North Little Rock’s Will Jones wins prosecutor’s race in Pulaski, Perry counties

Prosecutor gets 53% of votes cast

Will Jones
Will Jones

Will Jones is the Little Rock-based Sixth Judicial District's newest elected prosecutor, the first in 25 years, after defeating public defender Alicia "Lisa" Walton.

According to unofficial results, the career prosecutor captured the race by 3,763 votes in a contest that received 56,303 ballots in Perry and Pulaski counties.

Jones captured 53 percent of the balloting, 30,033, in Tuesday's non-partisan election while Walton captured 47 percent, 26,270 votes, according to the Arkansas Secretary of State.
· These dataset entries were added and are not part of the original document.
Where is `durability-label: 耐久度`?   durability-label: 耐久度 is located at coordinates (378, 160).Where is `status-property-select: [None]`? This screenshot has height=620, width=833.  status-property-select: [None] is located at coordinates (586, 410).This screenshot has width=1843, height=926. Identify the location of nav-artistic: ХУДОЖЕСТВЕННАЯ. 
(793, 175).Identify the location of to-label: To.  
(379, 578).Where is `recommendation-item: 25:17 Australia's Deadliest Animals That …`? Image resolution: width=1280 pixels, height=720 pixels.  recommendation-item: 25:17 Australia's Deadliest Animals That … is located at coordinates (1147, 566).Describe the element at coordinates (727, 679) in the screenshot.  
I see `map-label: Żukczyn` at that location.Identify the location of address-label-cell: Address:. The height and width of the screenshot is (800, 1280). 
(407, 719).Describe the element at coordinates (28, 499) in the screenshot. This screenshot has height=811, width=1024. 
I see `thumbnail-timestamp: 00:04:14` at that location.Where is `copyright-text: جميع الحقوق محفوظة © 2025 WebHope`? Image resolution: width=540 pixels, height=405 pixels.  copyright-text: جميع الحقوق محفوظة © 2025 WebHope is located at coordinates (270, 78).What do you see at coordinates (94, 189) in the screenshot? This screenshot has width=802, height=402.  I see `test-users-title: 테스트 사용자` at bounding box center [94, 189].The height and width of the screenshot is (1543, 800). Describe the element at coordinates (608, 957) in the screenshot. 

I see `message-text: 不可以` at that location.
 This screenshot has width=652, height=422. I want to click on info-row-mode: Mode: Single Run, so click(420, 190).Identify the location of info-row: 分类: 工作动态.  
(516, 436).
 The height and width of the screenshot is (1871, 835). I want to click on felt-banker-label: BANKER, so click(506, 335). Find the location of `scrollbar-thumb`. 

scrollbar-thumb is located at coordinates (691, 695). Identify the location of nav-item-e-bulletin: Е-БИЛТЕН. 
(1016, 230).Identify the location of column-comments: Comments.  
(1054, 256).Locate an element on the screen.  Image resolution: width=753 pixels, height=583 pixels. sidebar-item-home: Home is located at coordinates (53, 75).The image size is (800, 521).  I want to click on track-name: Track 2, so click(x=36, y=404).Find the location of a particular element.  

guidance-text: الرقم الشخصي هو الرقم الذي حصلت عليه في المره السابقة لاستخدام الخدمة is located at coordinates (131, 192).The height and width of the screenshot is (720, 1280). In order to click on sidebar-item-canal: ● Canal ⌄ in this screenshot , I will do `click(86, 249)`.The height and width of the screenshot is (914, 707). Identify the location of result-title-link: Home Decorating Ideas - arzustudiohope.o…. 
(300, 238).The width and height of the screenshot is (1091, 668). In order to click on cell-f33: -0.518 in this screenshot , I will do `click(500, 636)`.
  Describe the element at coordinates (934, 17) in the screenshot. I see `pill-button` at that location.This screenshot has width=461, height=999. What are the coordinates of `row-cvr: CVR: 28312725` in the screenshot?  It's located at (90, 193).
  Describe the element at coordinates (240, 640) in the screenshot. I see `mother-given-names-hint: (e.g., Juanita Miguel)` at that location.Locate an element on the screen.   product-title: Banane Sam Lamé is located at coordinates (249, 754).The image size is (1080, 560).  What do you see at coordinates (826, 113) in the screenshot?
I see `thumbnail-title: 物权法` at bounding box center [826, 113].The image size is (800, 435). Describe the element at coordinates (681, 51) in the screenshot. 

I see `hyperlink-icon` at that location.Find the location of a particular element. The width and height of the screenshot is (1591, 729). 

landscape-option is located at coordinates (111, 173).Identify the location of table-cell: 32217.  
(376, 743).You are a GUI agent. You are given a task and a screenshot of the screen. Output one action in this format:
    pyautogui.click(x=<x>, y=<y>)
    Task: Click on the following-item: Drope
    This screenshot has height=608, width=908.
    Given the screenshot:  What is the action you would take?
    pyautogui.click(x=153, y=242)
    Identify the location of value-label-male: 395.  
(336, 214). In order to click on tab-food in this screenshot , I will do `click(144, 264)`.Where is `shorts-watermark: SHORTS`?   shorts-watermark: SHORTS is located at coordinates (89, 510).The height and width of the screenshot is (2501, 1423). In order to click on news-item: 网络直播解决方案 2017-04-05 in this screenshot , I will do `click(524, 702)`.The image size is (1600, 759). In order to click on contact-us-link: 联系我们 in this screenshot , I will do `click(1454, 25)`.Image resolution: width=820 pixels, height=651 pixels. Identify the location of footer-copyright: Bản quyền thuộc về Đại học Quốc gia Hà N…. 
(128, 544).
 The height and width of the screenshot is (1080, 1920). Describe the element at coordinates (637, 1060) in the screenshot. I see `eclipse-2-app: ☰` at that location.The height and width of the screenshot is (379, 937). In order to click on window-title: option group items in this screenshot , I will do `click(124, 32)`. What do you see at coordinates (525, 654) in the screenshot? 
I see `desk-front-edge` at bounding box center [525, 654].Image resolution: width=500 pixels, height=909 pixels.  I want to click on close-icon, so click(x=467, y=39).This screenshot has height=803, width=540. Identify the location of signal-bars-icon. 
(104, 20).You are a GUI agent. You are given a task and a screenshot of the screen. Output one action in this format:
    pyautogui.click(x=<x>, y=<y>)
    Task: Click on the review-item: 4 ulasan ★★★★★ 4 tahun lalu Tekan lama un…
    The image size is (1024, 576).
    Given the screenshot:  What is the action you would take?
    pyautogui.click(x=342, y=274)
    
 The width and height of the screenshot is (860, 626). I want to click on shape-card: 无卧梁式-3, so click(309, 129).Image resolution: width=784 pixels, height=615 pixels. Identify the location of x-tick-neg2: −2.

Those returns must be certified before they can be considered final.

"Considering everything we were up against, this was a decisive victory," Jones said when asked whether he thought the race was close. "It certainly felt very close and very tense."

Last-minute money from special interests groups, mostly funded by out-of-state wealthy partisan activists, dominated the race. Those three groups together raised $637,000, which works out to about 9 cents per vote, according to the latest campaign finance reports.

Including what the candidates themselves collected, fundraising reached $877,160, with final financial reporting still pending.

So far, reported expenditures are at $711,583, with about 77 percent, $541,088, spent by the billionaire-led special interest groups, according to filings with the Secretary of State.

Of the candidates, the intervention of the billionaires appeared to make the most difference to Walton's campaign, with Democratic activist George Soros of New York establishing the Arkansas Justice & Public Safety PAC to support her with $321,000. On her own, Walton raised $23,890 and spent $24,050, according to the latest reports.

Jones outraised Walton almost by a factor of 10 with $216,270 collected while spending six times what she did, $146,445. On his behalf, Republican billionaires Richard Uihlein of Illinois and Little Rock's Warren Stephens were instrumental in establishing similar groups in Arkansas, Fair Courts America and Safer Cities Arkansas, that together raised $316,000 to support Jones' campaign.

Wednesday, Jones attributed his victory to his deep commitment to the area. He's married and raising two children in North Little Rock, and spent most of his 20-year career based in Little Rock as a prosecutor and assistant attorney general, focusing on crimes against children.

"The community rallied around us," Jones said, describing a year of hard work by his supporters. "We had over 400 donors from the community. We had over 800 signs out. Being connected to this community, working here for over 20 years, I think those relationships are what did it, being able to overcome that out-of-state money."

Speaking the day after the race, Walton said she felt like a winner too.

"It was a very close race," Walton said "This was a campaign that was strictly grass-roots, only four volunteers and at times only two of us handing the day-to-day operations, raised 10 percent of what my opponent raised. For it to come in that close, we did good, very good."

She said the 7 percent margin showed that voters responded to her message about reforming the prosecutor's office. Walton said she hasn't ruled out running for the position again in four years.

"You look at those numbers, people are ready for change. They want real reforms." she said. "Those numbers are very encouraging, especially being the first [person] of color to ever run [for prosecutor] in Pulaski County.

This was the first race in 26 years that did not have Larry Jegley on the ballot. He has never had an opponent. Jegley, who endorsed Jones, announced last year he was retiring at the end of this term for health reasons.

The Jones-Walton race was the first contested election for prosecuting attorney in 30 years since Jegley's predecessor, Mark Stodola, won his second term in 1992 with 76 percent of the vote in a race that drew 49,489 ballots.

Stodola, who went on to be Little Rock's mayor from 2007 to 2018, served three two-year terms as elected prosecutor before leaving that office to make an unsuccessful run for Congress.